Everything from the line containing "Click BlackRock's Against" through the final line of the entries must be repeated exactly, and only that, without pictures.

▶

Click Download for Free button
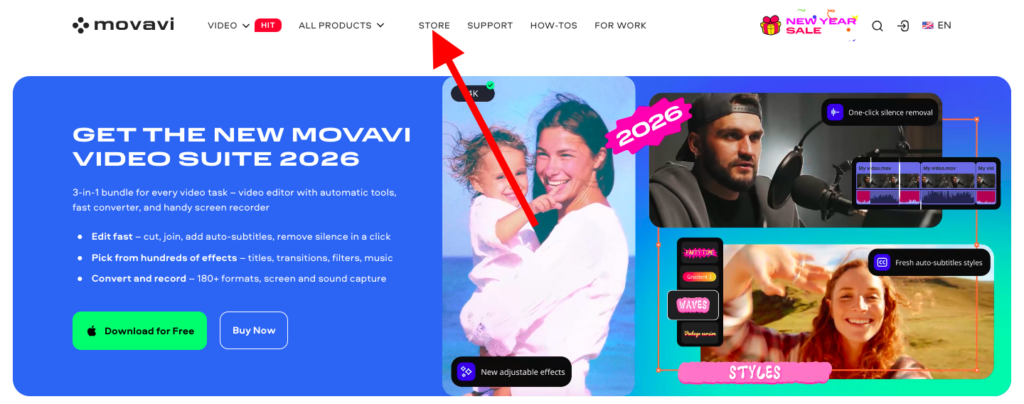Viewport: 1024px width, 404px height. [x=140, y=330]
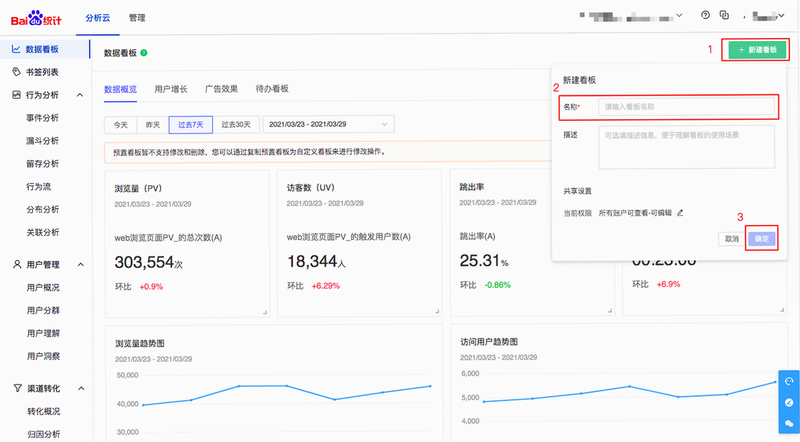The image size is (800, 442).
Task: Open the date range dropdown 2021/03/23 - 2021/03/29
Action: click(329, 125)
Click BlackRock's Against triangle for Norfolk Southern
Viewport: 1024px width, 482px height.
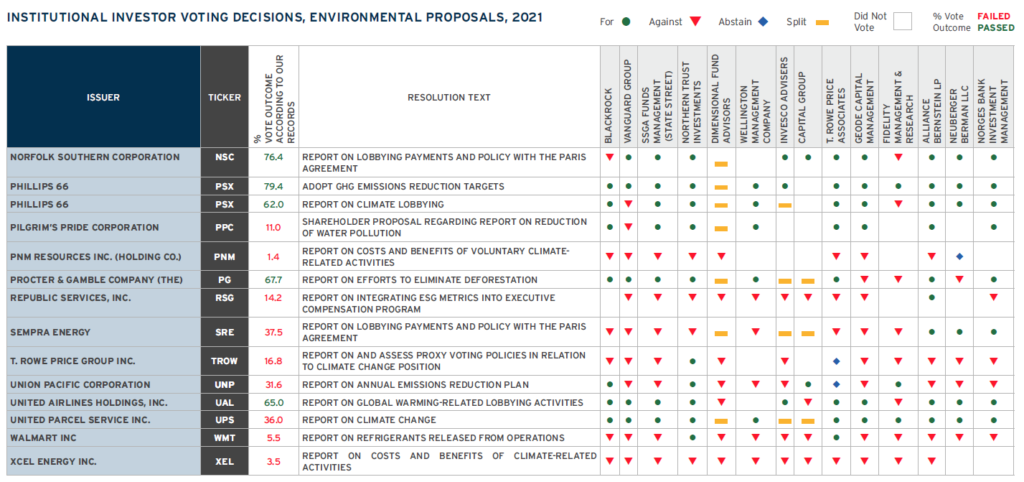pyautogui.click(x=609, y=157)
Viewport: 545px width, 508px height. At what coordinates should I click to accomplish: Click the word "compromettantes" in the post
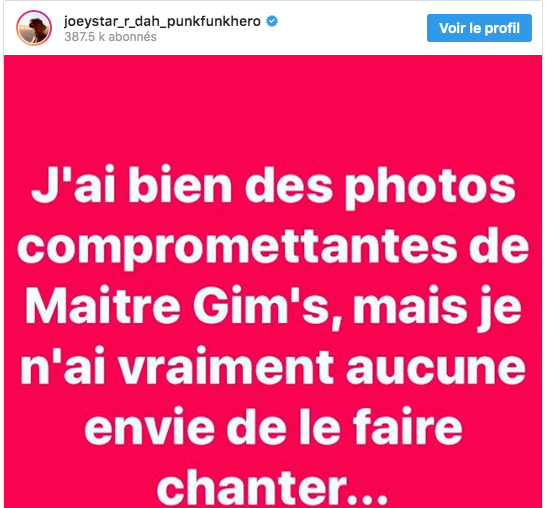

◀

• [ANSWER SPACE]:
Click BlackRock's Against triangle for Norfolk Southern
Viewport: 1024px width, 482px height.
pyautogui.click(x=609, y=157)
Viewport: 545px width, 508px height. At what coordinates should I click to accomplish: Click the word "compromettantes" in the post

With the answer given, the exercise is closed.